There’s a strong export strand to our strategy and to use the strength of what we do in the UK and take some of our skills around the world
A North-west native, Millett says he is expecting to add another 1,300 staff to the firm’s payroll, of which half will be from the UK, taking worldwide numbers to around 4,000. This will be half of the group’s planned 8,000 staff by 2026, with current numbers for the group standing at around 6,000.
This would cement its place in the top 10 of the country’s biggest consultants where its peers include the big three of Aecom, Arcadis and Turner & Townsend.
Millett wants to branch out overseas and sees demand for the UK’s consultancy skills, which have traditionally been more exportable than contracting, as being key.
“There’s a strong export strand to our strategy and to use the strength of what we do in the UK and take some of our skills around the world,” he says. North America and those countries in the Asia-Pacific region which have been successful fighting covid-19, such as Vietnam, Singapore, Australia and New Zealand, are all on his radar.

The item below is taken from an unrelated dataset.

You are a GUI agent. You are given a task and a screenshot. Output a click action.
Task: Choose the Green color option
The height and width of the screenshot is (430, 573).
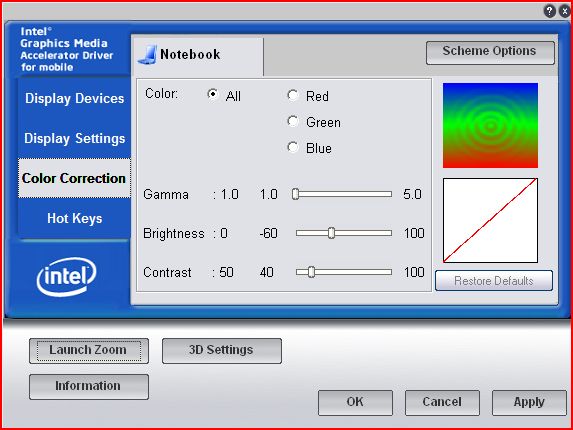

Driving its plans is the global sustainability and low carbon agenda, something Millett says is a once-in-a-generation opportunity for construction. “People are not ignoring this now,” he adds.
Closer to home, the growth areas are also expected to include healthcare, housing, infrastructure, manufacturing and industrial.
One task facing Millett in the coming months is deciding how much office space his business will need in the future.
The issue has come to the fore in recent weeks with dozens of firms, large and small, rejigging previously established requirements.
Lloyds Banking Group said it plans to shed 20% of its space while HSBC is looking at getting rid of 40%. In construction, Aecom and Arcadis both made headlines recently when outlining their future workplace plans.
Aecom has room for around 1,000 staff at its London headquarters in Aldgate on the City fringe but one option it is looking at is to sublet some of that space as requirements shift because of increased home working. Arcadis is moving to a new home at Fenchurch Street this summer which will see capacity drop from the 1,200 people it can fit into its current office at King’s Cross to just 400 by the time it crosses town in June.
Mace’s consultancy business has 30 offices around the world and Millett says the amount of space it will need will go down but adds: “We [still] need to have space for specific tasks, to exchange ideas and there is an expectation from clients to know the locality.”
If there are some positives out of the pandemic, it is that the industry and clients have realised the importance of MMC. Mace wants 90% of its work to be delivered using MMC by 2026. “The industry gets the change in MMC,” he adds. “Some clients are really progressive, too. Public sector clients like the Ministry of Justice, HS2, the Department for Education. They understand modern methods.”
But other public sector clients have more pressing issues to deal with. “Local authorities are in a different place, they are more concerned about budgets right now.”
He says the industry will have to live with some of the new rules it has been forced to adopt since the pandemic struck the UK in earnest a year ago this month for a while yet. “Social distancing won’t go away completely [but] vaccines are becoming the norm.” The pandemic has accelerated the industry’s response to its historic productivity challenge, he adds. “Productivity remains the biggest challenge. People get that but the industry is good at responding.”